Other speakers included Thomas Rowbottom, a bisexual man from Sacramento, California, and Alex Bright, a gay man from Florida. Rowbottom describing how he lost his job at a hospital chain because of his sexual orientation. Even in states known for being gay-friendly, Rowbottom said, anti-gay discrimination is a problem.

Upon moving to Utah earlier this month, Rowbottom said he thought few people in the Beehive State cared about gay rights. But after seeing support for demonstrations like that day’s, Rowbottom said he was convinced that “the fight is not dead in Utah.”

Bright discussed Florida’s Proposition 2, a constitutional amendment defining marriage as the union between a man and a woman that Florida voters passed last November. He mentioned gay friends in his former home state who had been left with nothing after their partners had died because relatives who disapproved of their relationships had inheritance rights.

“We need to stand up and fight and show people we’re out there,” he said.

Whipple agreed, urging all present to come out of the closet to friends, family and co-workers, not to get approval, but to let their loved ones know “those people they’ve loved are people who are LGBT” and that “the opinions they’ve formed about us still hold.”

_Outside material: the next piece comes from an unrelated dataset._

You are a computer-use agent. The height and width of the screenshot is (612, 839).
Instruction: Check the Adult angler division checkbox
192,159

“So when they’re voting against us, [they know] they’re hurting someone they love and trust,” he explained. “They’re hurting us, they’re hurting you.”

He also discussed the importance of involving straight people in the push to pass the Common Ground Initiative.

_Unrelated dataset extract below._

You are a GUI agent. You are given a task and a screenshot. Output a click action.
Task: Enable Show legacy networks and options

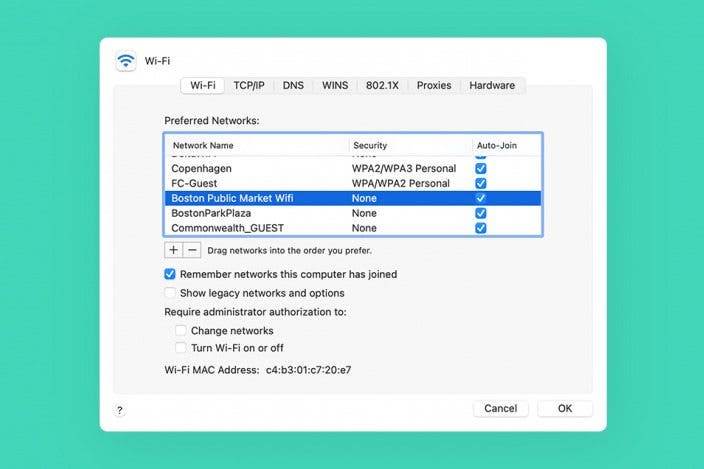[170, 293]
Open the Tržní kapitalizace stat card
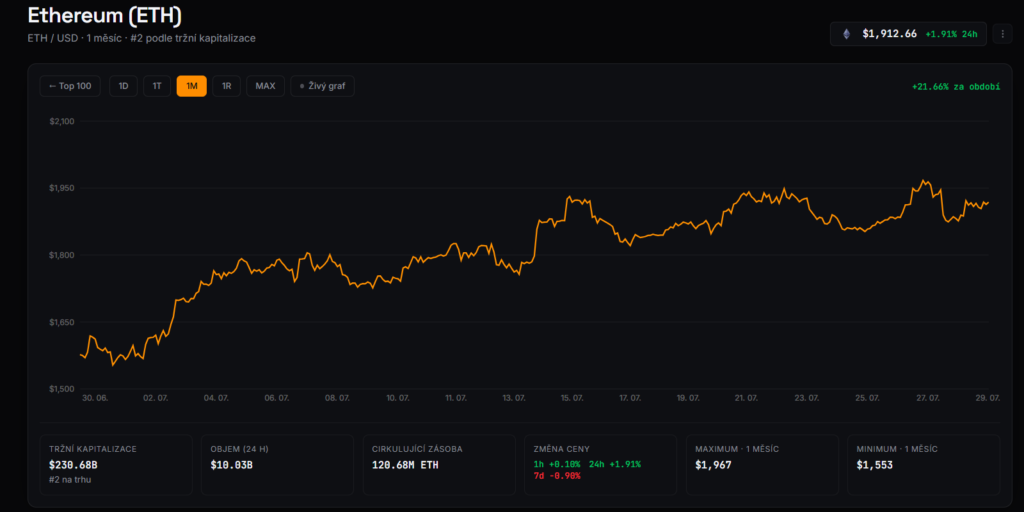1024x512 pixels. coord(116,464)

“In a fight of numbers we’re not big enough,” he said. “We can’t win this fight alone.”

Equality Utah director Mike Thompson was one of the last speakers to address the crowd. In his remarks, Thompson discussed three recent polls, conducted by the Salt Lake Tribune, the University of Utah and Equality Utah itself that each determined that a majority of Utahns support equal rights for gay people “on some issues” such as housing and employment protections.

He urged legislators who would meet together for the first time on Jan. 26 to heed their constituents’ opinion.

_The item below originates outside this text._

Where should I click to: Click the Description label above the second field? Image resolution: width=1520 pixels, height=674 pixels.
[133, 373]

“It’s not the Utahns that we need, we need the folks in this house to pay attention to the majority of Utahns,” he said. “Utahns are paying attention to who we are and that our lives are relevant.”

Thompson also called for an end of legislators’ attempts to center debates about protections for gay people around marriage equality and Amendment 3, the constitutional amendment forbidding gay marriage in Utah. Voters overwhelmingly passed the measure in 2004.

“I’m tired of legislators hiding behind Amendment 3 when we’re talking about issues of discrimination,” Thompson said to applause. “The fact a lesbian can be fired from her job has nothing to do with marriage.”

Once again, Thompson also called on the LDS Church to make good on a statement it made last November. In the wake of the church’s official support for Proposition 8, LDS leadership stated that the church was not anti-gay and did not oppose employment, housing, probate and medical insurance rights for same-sex couples, as well as domestic partnerships.

At press time, it has been 75 days since Equality Utah announced its Common Ground Initiative and the LDS Church has yet to respond.

“We’re waiting, LDS Church. We’re waiting until your actions are consistent with your words,” said Thompson. “Where is that same conviction you showed when fighting for Proposition 8?”